Viewing page 5 of 7

00:29:14
00:31:28
00:29:14
Playback Speed: 100%

This transcription has been completed. Contact us with corrections.

Transcription: [00:29:15]
{SPEAKER name="David C. Ward"}
I guess you can call it egoism, but this sense that he's not going to put up with anybody criticizing him, and that he's gonna be invulnerable, he's gonna be bulletproof. And that makes him very difficult to deal with. I mean he says about his son who commits suicide, he says "I tried everything with him. I tried everything with him. And everything I did was wrong." And there's really that sense of heartbreak because he knows that he was unable to reach him because he himself is so self-contained.

[00:29:43]
Yeah.

[00:29:44]
{UNKNOWN SPEAKER}
So you said that he wrote most of his favorite work when he was 39 right?

[00:29:48]
Yeah, even younger.

[00:29:49]
So, oh, so he wrote it younger, so most of his stuff that's printed in his books that he had is from his younger years?

[00:29:57]
Yeah, it's again as I said, it's hard to know because one of the things that he did was he would rewrite continually.
I mean, he'd do, he would write a poem in 1912 and then come back to it in 1938, change it, come back to it, he has it's, I don't know, it's not even like a savings account, cause the money, it's not like he's taking the money out, it's like he has this storehouse of instruments.

[00:30:21]
And he works on them and he lets them out, but it's very hard to know, because he's always playing this game of being the innocent, being the bumpkin, the "oh all I am is a chicken farmer from Vermont. I'm really not that good a poet."


[00:30:37]
In the meantime he's working like a maniac on his poetry. But there's this element here, I mean it is 40 years, he's working on poetry for 20 years, you know, along with raising chickens and trying to raise a family and farming his land, and it's just, he's working on that, and, and it's in those years that, you know, he bags everything.
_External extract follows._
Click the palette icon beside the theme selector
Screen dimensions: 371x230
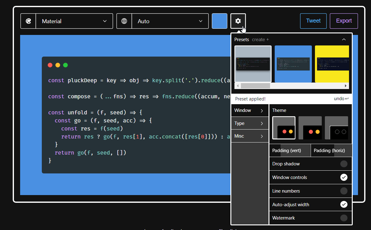click(28, 21)
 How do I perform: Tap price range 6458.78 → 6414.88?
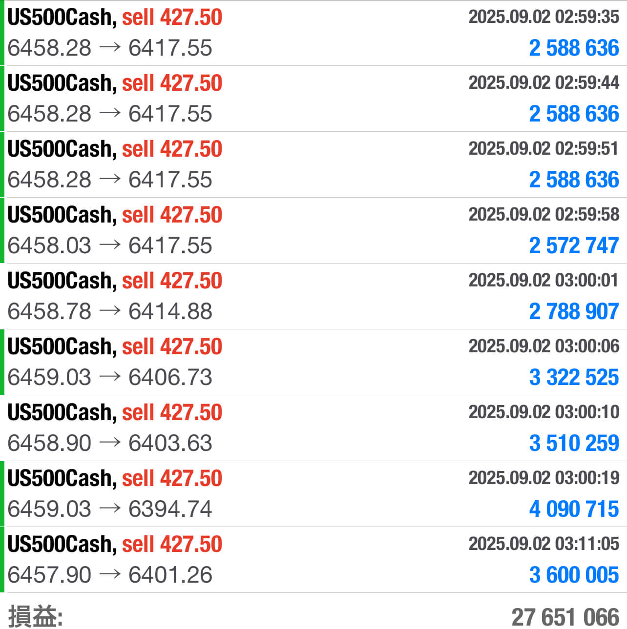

It's like a reservoir for him, where he can ta-, he can draw on it and then remake it. I mean he does, I just the, the other thing I guess is the things we know he wrote before 1926 are much better than the things we know he wrote in 1940-45. The poem that I ended with, Directive, is probably the only really good poem in his, in that book, I don't remember, the book was published in the '40s. It's a very curious case. Yeah.


Transcription Notes:
Unsure how to show stuttering in text.